In that case, an alien had married a U.S. citizen and obtained a conditional-resident green card, which is valid for only 2 years. Within 90 days of that two year period, the alien and the American spouse were supposed to file a “joint petition’ in order to remove the conditions, and the alien would get a full, unrestricted green card.
However, the marriage did not work out, and the alien and the American got divorced. Although a joint petition is supposed to be filed, the law also allows exceptions to the joint petition requirement in three separate and distinct circumstances:
1.) Extreme hardship: “Extreme
hardship would result if such alien is removed [deported]”
2.) Good faith marriage: “The qualifying
marriage was entered into in good faith by the alien spouse,
but the qualifying marriage has been terminated . . . and the
alien was not at fault in failing to meet the requirements [of
filing a joint petition]” or
3.) Extreme cruelty: “The qualifying
marriage was entered into in good faith by the alien spouse
and during the marriage, the alien spouse . . . was battered .
. . or was the subject of extreme cruelty”.
The alien argued that while the second and third exceptions (good faith marriage and extreme cruelty) included the requirement that the qualifying marriage “was entered into in good faith”, the extreme hardship exception contained no such requirement. Accordingly, the Court held that, “we find that the statutory language unambiguously does not require a good faith marriage to qualify for an extreme hardship waiver”. Therefore, although the USCIS, the immigration judge, and the Board of Immigration Appeals all denied her waiver based on her having entered into a fixed marriage, the Court of Appeal remanded (sent back) the case in order for the alien to be given the opportunity to demonstrate “extreme hardship” if the alien was removed/deported.
Although this case gives people with fixed marriages some hope, I do not want anyone to think that this case somehow makes it “OK” to enter into a fixed marriage. Fixed marriages are against the law, and could result in a “lifetime ban”. In addition, even though this alien may be eligible to apply for an “extreme hardship” waiver (notwithstanding a fixed marriage), the USCIS, at its discretion, could still decide that the alien would not suffer extreme hardship, which would then result in the case being denied and the alien removed/deported.

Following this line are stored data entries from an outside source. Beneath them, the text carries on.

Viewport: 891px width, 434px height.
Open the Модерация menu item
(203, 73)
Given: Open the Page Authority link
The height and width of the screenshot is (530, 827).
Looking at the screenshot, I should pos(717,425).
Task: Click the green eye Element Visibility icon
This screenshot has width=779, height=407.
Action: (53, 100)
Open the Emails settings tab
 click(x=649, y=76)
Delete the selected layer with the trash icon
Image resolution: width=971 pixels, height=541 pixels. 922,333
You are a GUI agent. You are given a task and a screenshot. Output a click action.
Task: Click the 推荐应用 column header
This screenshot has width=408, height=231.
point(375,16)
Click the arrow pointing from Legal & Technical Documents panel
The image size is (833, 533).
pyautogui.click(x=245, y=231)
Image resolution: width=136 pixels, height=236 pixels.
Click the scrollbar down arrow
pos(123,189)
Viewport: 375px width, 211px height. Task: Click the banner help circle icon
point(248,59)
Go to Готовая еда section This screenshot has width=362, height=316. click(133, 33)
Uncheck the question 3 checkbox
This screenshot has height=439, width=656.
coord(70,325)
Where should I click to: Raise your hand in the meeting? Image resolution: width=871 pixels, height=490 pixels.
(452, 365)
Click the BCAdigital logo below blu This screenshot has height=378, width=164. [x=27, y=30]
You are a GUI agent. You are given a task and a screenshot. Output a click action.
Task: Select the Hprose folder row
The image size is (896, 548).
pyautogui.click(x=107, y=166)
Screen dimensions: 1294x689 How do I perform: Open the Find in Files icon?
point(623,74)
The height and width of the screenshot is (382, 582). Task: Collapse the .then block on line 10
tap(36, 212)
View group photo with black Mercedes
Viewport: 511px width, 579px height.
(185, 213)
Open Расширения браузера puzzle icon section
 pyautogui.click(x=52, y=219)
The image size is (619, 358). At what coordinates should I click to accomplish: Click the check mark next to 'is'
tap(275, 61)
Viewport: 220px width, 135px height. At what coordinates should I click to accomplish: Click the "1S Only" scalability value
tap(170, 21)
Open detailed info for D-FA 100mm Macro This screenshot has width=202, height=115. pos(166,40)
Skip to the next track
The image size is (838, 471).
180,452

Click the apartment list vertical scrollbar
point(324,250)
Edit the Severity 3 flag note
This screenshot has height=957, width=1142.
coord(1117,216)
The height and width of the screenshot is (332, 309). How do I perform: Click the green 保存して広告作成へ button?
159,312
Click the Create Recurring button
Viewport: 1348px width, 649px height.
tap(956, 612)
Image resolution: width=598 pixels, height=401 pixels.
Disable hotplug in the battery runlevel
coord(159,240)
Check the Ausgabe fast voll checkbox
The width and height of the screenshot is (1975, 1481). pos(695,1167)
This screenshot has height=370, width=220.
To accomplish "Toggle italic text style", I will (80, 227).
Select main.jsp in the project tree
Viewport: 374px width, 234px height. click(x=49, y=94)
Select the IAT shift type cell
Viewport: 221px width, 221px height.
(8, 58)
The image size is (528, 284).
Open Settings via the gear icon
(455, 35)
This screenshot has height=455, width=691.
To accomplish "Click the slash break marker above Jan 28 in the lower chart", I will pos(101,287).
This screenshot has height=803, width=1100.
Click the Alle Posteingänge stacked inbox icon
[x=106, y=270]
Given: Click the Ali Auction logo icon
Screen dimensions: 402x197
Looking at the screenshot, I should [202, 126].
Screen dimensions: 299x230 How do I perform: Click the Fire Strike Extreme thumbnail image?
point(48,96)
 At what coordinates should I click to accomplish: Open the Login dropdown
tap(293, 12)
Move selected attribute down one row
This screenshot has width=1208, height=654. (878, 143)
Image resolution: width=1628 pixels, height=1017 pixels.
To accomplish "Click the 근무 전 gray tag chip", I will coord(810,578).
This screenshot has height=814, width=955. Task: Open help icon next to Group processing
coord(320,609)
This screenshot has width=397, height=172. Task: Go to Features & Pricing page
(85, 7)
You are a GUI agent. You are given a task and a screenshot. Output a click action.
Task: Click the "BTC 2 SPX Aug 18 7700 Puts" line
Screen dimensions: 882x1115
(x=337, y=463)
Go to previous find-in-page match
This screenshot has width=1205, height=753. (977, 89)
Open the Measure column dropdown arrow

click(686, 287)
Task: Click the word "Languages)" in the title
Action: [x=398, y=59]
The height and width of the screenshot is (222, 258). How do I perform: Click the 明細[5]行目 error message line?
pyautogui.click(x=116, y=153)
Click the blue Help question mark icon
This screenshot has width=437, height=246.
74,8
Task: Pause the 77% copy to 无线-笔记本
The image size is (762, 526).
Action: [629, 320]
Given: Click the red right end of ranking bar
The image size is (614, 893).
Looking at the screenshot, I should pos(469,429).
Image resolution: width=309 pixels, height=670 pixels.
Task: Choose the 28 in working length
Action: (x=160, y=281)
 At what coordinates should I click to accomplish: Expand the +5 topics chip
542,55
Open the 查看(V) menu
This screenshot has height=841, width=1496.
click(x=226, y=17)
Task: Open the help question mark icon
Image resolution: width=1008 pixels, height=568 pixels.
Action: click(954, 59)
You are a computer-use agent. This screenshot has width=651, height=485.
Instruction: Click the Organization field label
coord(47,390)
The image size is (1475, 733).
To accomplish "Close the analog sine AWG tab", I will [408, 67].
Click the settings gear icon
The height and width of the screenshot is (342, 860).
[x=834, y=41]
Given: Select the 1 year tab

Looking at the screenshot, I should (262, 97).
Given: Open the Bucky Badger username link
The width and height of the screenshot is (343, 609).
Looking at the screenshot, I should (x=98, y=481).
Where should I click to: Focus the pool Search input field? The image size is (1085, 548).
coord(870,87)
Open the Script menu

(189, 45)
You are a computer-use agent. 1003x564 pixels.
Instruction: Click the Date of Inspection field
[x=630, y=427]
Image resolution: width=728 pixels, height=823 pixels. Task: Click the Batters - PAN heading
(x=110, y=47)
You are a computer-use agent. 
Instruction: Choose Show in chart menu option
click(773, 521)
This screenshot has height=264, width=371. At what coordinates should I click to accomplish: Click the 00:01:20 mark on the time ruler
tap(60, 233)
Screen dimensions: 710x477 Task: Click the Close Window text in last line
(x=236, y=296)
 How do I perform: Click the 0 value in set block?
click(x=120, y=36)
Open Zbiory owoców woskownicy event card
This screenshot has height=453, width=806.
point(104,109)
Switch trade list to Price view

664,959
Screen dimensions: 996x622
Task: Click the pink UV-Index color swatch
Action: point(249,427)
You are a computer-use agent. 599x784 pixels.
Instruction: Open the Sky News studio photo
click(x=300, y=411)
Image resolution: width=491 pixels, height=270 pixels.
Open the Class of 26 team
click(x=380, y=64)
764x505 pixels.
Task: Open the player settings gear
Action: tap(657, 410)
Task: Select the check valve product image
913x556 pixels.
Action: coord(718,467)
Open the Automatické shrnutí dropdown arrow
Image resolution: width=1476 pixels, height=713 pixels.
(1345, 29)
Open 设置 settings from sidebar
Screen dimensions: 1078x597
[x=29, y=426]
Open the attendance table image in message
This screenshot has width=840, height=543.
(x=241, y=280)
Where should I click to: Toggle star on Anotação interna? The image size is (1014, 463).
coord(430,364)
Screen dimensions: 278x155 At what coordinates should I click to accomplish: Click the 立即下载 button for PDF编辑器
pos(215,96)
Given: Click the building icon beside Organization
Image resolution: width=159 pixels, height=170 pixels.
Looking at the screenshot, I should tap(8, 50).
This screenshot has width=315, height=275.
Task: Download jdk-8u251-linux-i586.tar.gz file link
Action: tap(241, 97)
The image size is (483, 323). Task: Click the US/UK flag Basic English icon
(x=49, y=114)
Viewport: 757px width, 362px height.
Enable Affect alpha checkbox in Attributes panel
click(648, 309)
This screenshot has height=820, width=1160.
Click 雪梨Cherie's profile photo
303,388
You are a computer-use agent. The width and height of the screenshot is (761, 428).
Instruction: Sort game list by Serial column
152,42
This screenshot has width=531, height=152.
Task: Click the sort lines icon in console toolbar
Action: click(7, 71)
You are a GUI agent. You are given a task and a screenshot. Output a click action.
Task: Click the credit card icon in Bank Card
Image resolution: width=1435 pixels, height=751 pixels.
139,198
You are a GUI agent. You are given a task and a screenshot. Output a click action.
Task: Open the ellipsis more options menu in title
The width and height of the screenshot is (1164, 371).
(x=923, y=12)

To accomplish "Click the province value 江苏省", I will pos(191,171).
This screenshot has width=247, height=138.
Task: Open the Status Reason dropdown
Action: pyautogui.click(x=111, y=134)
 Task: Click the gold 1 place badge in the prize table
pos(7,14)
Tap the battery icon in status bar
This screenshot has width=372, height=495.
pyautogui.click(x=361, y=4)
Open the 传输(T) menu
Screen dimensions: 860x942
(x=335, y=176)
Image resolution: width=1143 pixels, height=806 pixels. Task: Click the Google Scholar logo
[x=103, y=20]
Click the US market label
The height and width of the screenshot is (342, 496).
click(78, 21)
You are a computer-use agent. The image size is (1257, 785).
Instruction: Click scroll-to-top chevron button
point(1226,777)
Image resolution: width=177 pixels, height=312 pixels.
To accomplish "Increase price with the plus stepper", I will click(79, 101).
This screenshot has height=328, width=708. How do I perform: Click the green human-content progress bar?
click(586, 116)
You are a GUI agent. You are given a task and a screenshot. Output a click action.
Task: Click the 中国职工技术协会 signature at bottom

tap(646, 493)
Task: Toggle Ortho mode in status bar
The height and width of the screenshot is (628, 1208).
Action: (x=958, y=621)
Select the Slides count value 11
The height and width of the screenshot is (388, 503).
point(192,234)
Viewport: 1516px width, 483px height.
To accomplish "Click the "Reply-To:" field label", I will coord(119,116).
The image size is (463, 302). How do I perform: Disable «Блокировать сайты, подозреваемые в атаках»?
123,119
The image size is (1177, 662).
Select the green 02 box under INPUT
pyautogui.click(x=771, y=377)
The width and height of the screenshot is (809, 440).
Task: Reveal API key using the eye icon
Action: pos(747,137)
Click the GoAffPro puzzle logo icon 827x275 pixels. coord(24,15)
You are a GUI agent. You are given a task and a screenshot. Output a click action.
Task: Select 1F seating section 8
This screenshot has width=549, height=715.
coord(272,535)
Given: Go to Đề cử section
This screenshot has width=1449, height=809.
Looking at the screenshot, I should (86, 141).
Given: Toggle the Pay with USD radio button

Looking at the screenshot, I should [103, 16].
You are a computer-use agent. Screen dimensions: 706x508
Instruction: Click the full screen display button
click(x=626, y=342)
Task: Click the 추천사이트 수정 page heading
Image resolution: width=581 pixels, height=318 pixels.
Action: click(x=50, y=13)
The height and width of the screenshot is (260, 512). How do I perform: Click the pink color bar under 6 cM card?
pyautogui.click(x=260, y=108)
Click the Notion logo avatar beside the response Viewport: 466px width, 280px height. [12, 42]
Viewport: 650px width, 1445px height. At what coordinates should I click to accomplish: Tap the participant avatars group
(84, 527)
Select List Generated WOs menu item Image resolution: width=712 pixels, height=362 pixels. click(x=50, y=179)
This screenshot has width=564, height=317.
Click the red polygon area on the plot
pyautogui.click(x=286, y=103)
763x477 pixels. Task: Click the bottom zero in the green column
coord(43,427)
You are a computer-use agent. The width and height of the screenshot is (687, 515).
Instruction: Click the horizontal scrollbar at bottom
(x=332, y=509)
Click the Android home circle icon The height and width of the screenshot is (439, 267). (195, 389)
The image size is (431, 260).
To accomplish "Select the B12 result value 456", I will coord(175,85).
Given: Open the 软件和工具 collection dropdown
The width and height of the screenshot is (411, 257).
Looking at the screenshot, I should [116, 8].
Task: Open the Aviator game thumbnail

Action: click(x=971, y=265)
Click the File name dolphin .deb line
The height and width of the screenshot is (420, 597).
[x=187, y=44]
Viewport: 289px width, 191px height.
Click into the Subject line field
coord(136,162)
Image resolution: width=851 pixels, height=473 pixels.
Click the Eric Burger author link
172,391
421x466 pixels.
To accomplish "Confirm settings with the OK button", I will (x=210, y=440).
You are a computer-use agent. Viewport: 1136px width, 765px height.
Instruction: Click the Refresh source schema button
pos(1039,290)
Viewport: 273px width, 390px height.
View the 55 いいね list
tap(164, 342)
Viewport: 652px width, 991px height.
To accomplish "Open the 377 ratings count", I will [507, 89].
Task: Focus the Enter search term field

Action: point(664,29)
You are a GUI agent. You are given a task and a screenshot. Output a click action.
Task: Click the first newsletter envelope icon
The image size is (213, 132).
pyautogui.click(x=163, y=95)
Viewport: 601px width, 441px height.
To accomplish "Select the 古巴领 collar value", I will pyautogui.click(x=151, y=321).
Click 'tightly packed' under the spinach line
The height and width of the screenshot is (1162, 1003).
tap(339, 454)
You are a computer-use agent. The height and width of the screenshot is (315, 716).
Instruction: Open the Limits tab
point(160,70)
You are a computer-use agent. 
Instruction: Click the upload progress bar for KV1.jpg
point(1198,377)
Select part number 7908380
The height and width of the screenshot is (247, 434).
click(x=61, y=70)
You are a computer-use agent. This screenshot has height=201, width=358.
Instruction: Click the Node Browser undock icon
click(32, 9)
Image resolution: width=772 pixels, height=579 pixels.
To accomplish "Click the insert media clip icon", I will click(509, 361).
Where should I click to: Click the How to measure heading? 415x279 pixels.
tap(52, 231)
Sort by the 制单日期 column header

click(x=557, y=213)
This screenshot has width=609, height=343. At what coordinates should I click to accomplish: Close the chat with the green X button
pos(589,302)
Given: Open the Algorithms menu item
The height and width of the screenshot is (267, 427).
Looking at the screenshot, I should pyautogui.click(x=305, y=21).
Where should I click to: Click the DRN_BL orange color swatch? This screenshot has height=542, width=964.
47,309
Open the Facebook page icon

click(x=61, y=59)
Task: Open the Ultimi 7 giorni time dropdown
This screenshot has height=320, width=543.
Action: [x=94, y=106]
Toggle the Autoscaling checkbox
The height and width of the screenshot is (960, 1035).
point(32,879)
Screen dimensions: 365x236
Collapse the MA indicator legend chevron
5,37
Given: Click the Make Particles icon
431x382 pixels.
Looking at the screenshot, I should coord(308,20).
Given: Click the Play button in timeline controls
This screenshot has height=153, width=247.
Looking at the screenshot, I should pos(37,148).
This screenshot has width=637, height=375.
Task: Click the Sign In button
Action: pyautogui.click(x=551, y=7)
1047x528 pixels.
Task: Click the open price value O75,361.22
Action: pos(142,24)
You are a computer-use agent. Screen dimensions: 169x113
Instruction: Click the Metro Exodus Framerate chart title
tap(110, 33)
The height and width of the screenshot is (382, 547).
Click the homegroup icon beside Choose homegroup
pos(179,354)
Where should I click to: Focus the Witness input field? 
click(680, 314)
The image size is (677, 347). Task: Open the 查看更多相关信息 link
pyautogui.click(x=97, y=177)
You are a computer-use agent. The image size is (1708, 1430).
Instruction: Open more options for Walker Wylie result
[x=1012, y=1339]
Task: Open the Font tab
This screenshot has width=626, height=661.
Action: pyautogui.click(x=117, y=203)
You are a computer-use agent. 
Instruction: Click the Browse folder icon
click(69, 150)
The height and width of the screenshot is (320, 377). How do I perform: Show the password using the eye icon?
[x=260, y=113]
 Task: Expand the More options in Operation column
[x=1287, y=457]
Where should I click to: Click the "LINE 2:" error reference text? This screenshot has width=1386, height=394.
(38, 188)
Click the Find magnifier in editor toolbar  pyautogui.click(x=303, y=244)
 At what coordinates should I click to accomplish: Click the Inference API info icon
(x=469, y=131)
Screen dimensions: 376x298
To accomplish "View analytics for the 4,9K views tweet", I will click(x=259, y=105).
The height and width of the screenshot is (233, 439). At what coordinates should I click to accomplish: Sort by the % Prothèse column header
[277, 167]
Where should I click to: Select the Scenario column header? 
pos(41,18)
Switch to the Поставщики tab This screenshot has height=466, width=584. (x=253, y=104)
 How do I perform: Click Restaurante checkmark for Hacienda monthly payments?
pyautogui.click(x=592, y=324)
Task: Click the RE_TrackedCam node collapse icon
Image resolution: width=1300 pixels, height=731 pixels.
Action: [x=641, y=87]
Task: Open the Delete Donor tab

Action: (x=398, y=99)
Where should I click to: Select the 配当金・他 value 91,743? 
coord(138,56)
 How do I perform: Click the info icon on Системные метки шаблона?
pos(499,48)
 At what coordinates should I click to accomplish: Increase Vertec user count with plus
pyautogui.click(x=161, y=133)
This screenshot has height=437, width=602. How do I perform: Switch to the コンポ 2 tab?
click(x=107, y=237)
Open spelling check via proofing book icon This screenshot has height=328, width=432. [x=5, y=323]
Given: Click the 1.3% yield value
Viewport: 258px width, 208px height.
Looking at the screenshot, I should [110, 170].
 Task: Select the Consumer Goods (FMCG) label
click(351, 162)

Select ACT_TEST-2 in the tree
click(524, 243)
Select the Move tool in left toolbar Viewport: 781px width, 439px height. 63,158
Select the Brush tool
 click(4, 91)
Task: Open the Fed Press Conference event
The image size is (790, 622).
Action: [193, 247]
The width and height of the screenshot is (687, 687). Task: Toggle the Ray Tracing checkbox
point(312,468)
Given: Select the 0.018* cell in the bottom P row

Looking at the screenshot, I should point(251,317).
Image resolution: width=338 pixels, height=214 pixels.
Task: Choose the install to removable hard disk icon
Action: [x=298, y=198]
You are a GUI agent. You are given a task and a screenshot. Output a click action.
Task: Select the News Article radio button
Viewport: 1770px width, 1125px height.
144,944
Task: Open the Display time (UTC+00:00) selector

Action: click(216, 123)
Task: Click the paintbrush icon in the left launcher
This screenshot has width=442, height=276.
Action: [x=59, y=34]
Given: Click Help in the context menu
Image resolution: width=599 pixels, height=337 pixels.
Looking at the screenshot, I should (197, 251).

That is why I always advise that if you’re going to marry, you better marry for love. You will be interviewed and possibly questioned separately from your spouse and your answers will be compared. However, if you have previously been denied an extreme hardship waiver, based on there being a fixed marriage, this case could still provide the opportunity for you to demonstrate “extreme hardship”.
That is why I advise if you have been previously denied, you seek the advice of a reputable attorney, who can analyze your denial, and see if a good faith argument could be made with respect to your bad faith marriage.